Saturday, February 18, 2017

Trump Team Denies National Guard Report, Then Admits There is a Real Document


President Trump’s Administration labeled The Associated Press’s reporting on a leak “100 percent false” on Friday morning, only to acknowledge less than an hour later that the story was based on a real document.

The Administration’s response mimicked Trump’s remark a day earlier that even if leaks coming out of the Fovernment are “real,” the news is “fake.” And it also fit into what appears to be a pattern of ignoring reporters’ requests for comment, only to push back quickly after stories are published, as Fake.

The AP tweeted that the Administration was considering using as many as 100,000 National Guard troops “to round up” Undocumented Immigrants. The News organization soon published a full story, attributing the details of the possible plan to a 11-page Draft memo it had obtained.

The White House and Department of Homeland Security failed to respond to the AP’s requests for comment prior to publication, the News organization noted. But immediately after the AP published its explosive story, the White House and DHS denied it.

“Not true,” Michael Short, a Senior Assistant to White House Press Secretary Sean Spicer, tweeted at 10:26 a.m. A DHS spokeswoman said it was “not true” 10 minutes later. White House Press Secretary Sean Spicer told reporters aboard Air Force One that the AP report was “100 percent not true,” according to a pool report distributed to reporters at 10:40 a.m. “I wish you guys had asked before you tweeted,” Spicer told reporters. An AP reporter responded that the news organization had sought comment “multiple times before publication,” according to the pool report.
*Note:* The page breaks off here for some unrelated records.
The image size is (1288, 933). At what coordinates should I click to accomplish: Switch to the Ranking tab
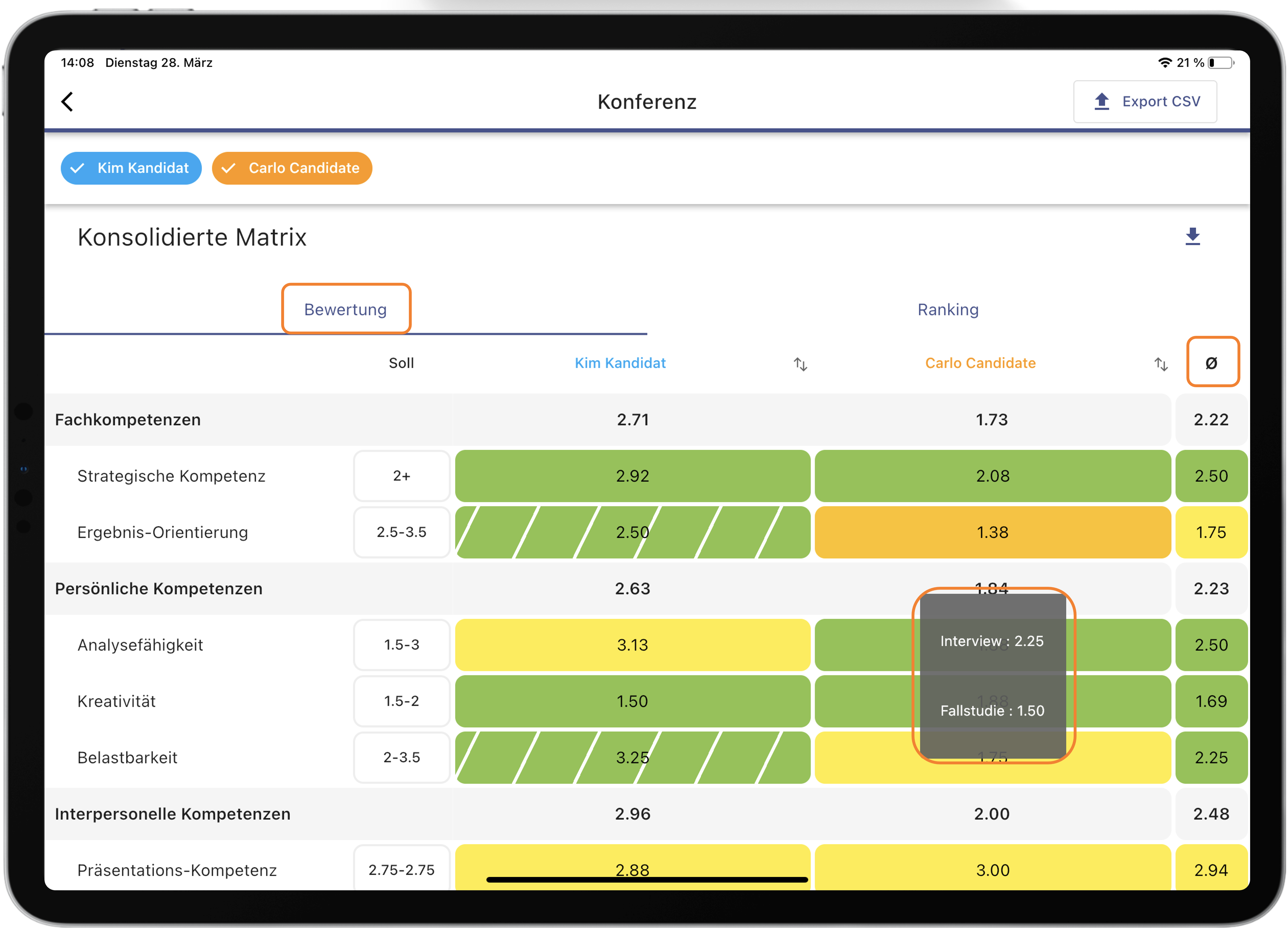(948, 309)
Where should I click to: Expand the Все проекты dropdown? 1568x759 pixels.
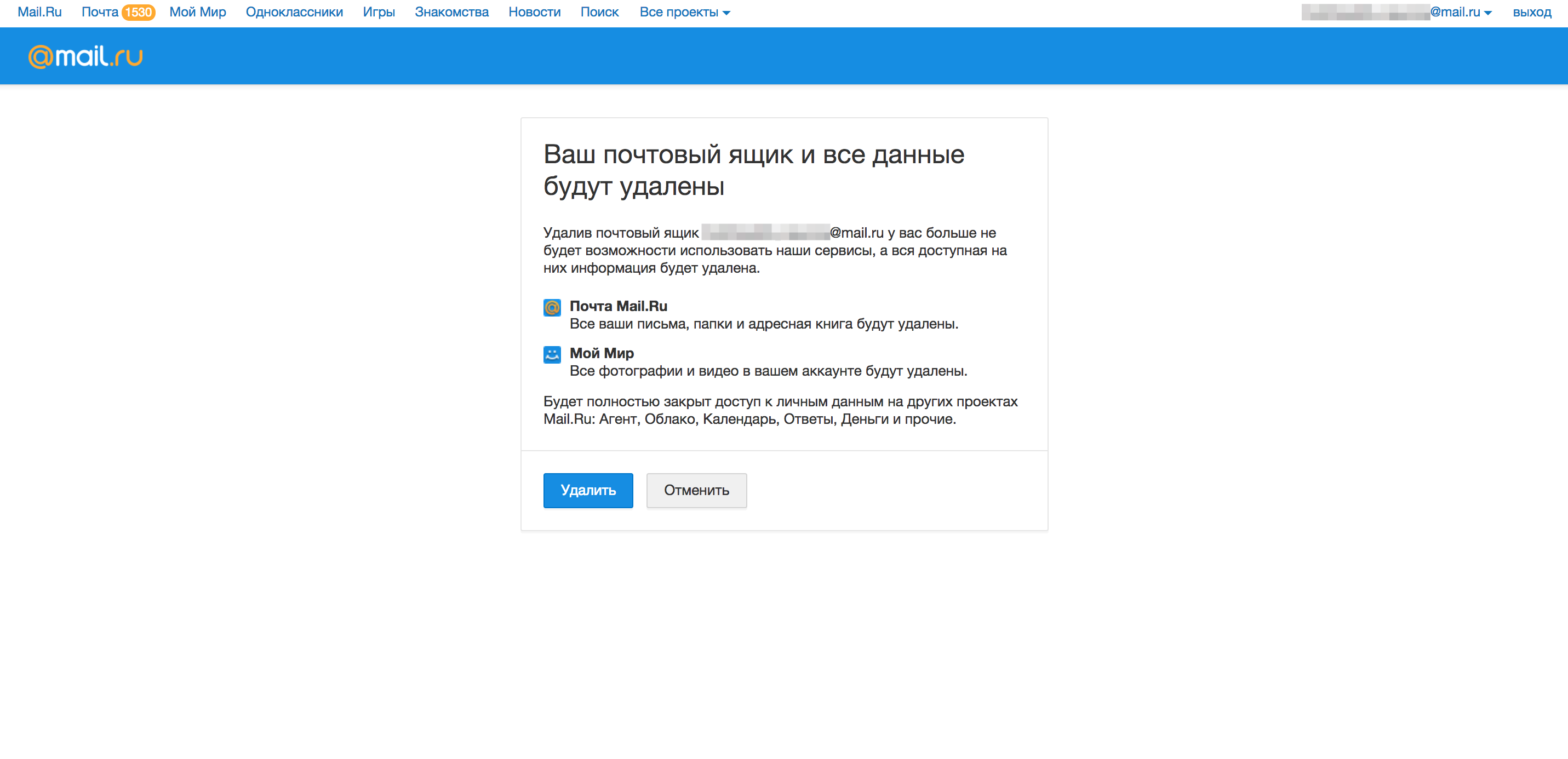[x=684, y=12]
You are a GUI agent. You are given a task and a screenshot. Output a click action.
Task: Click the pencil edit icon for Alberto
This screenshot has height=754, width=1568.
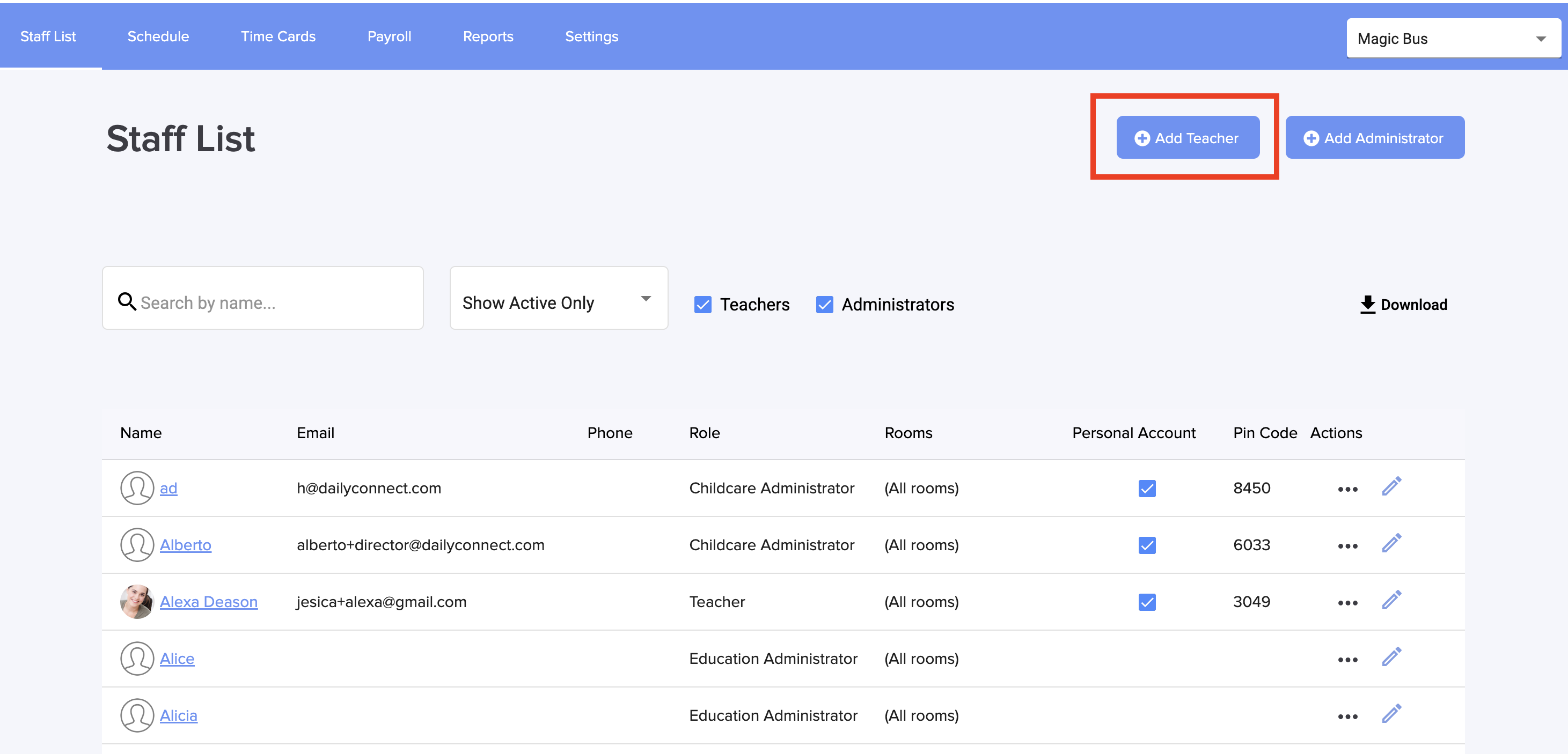1391,543
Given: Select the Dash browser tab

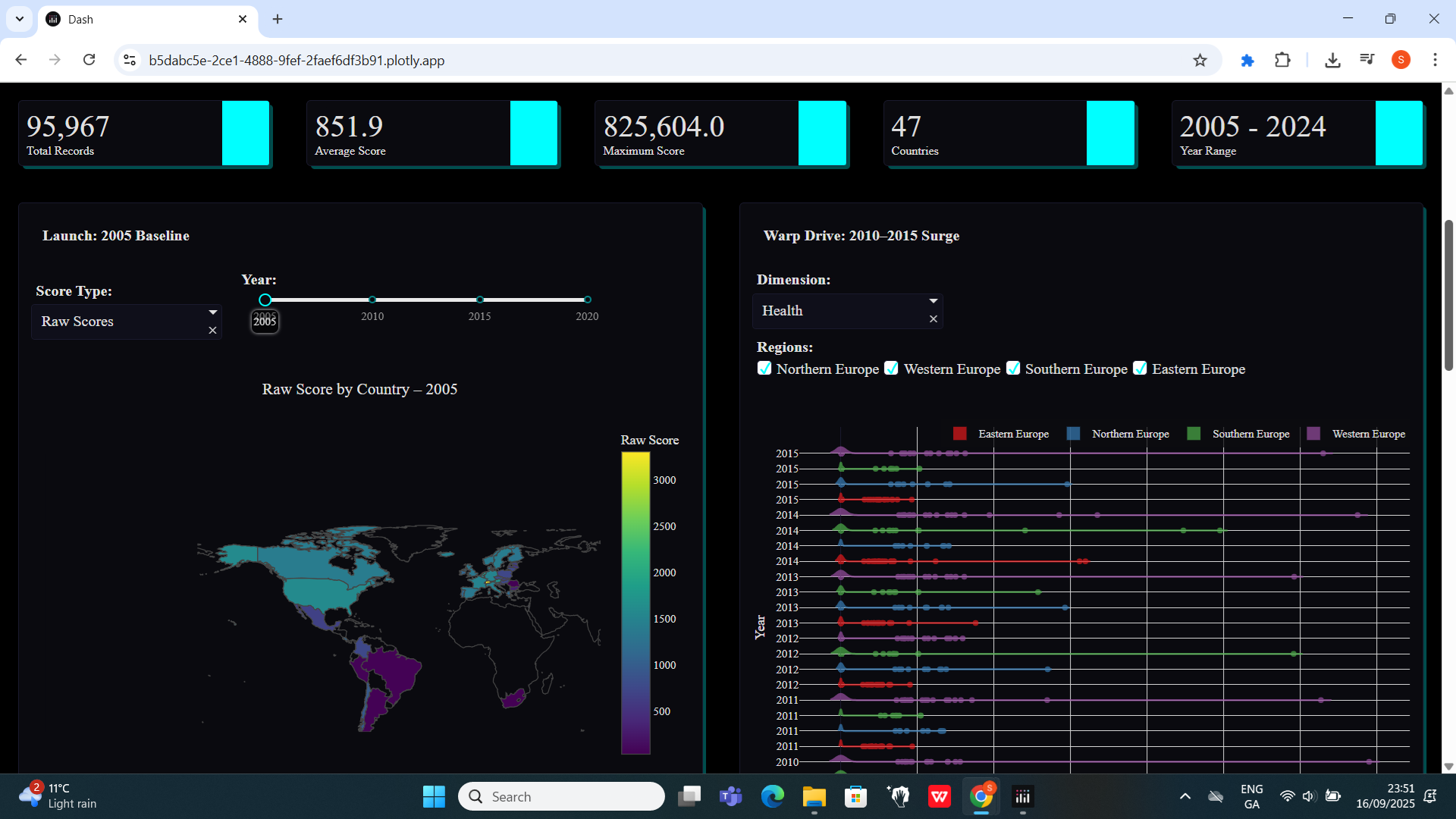Looking at the screenshot, I should (144, 20).
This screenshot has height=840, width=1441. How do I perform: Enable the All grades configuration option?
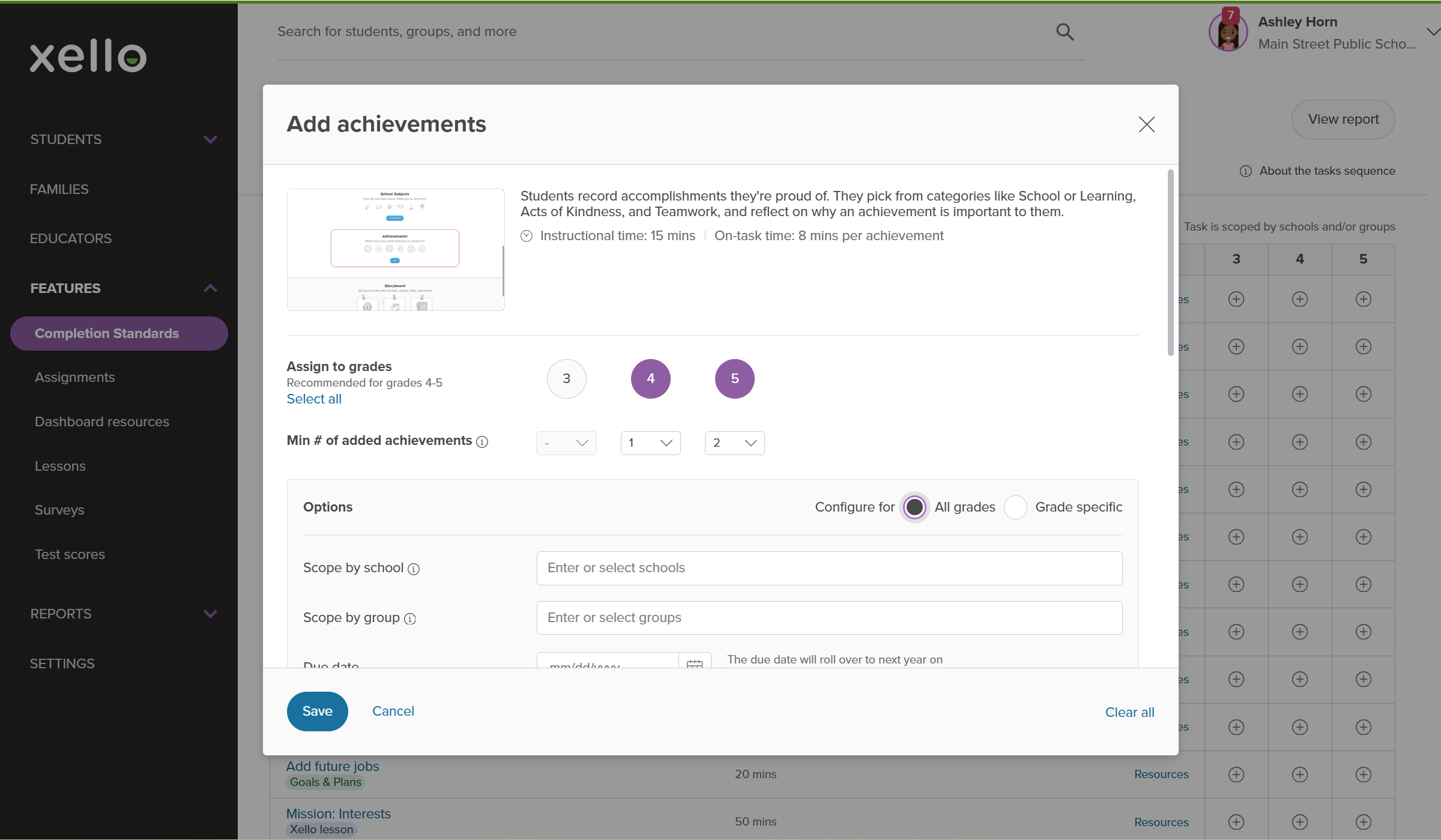pos(914,507)
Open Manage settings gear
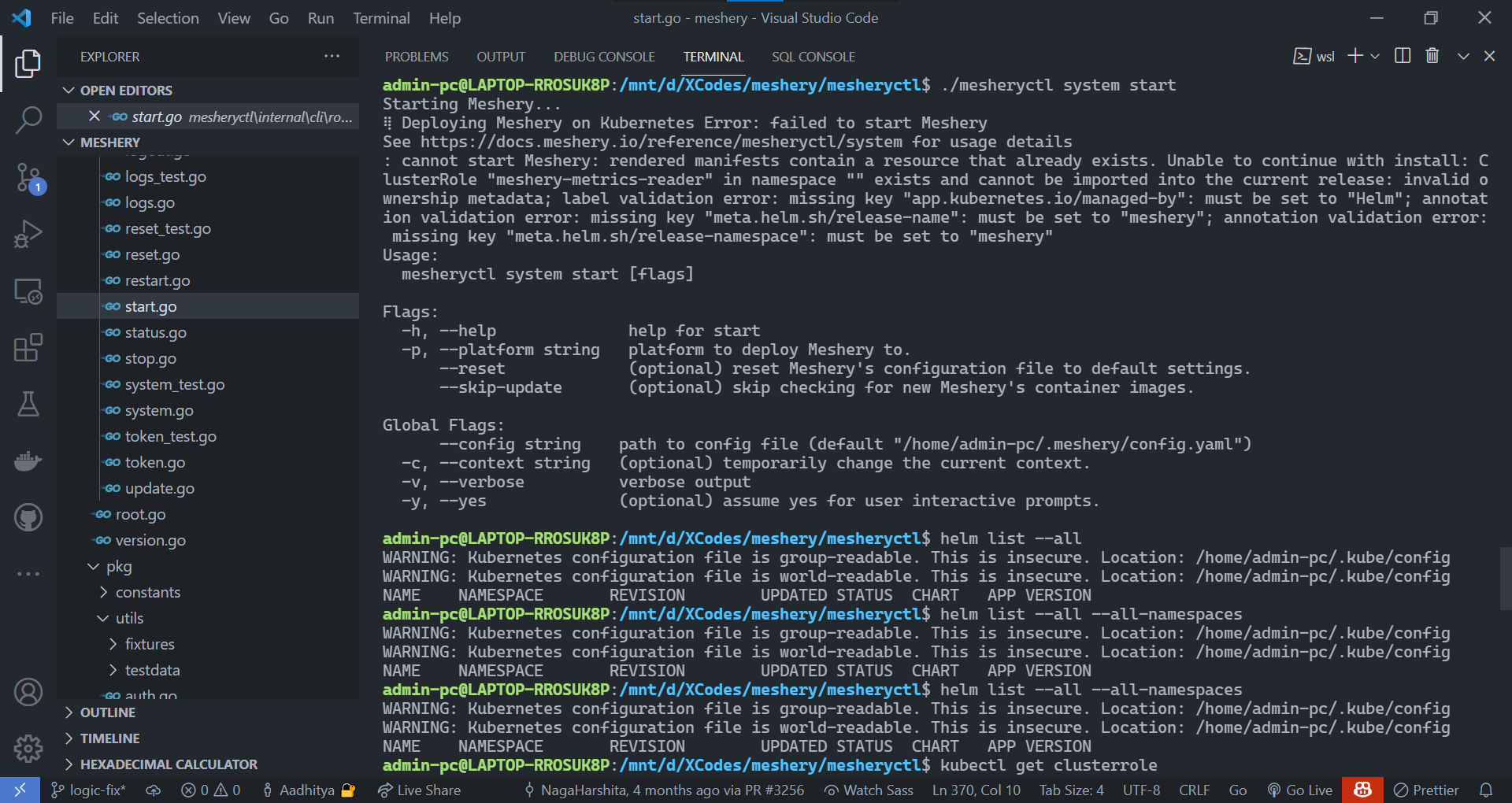 tap(28, 749)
Then a Cox Media Group Producer tweeted at 11:03 a.m. that a DHS official said the Memo cited by the AP was “a very early” draft and “was never seriously considered.”

The White House and DHS could’ve clarified that the draft wasn’t being seriously considered by the Administration prior to publication, as journalists noted on Twitter. The Administration’s failure to respond left people to speculate about its motives.

Arizona State journalism professor Dan Gilmor also questioned the Administration’s complete denial of the contents of the document, since the document does exist.

Journalists have complained recently that the Trump Administration, which frequently decries “fake news,” often fails to respond to Requests for Comment that would allow reporters to include the Administration’s perspective or denials in their original story.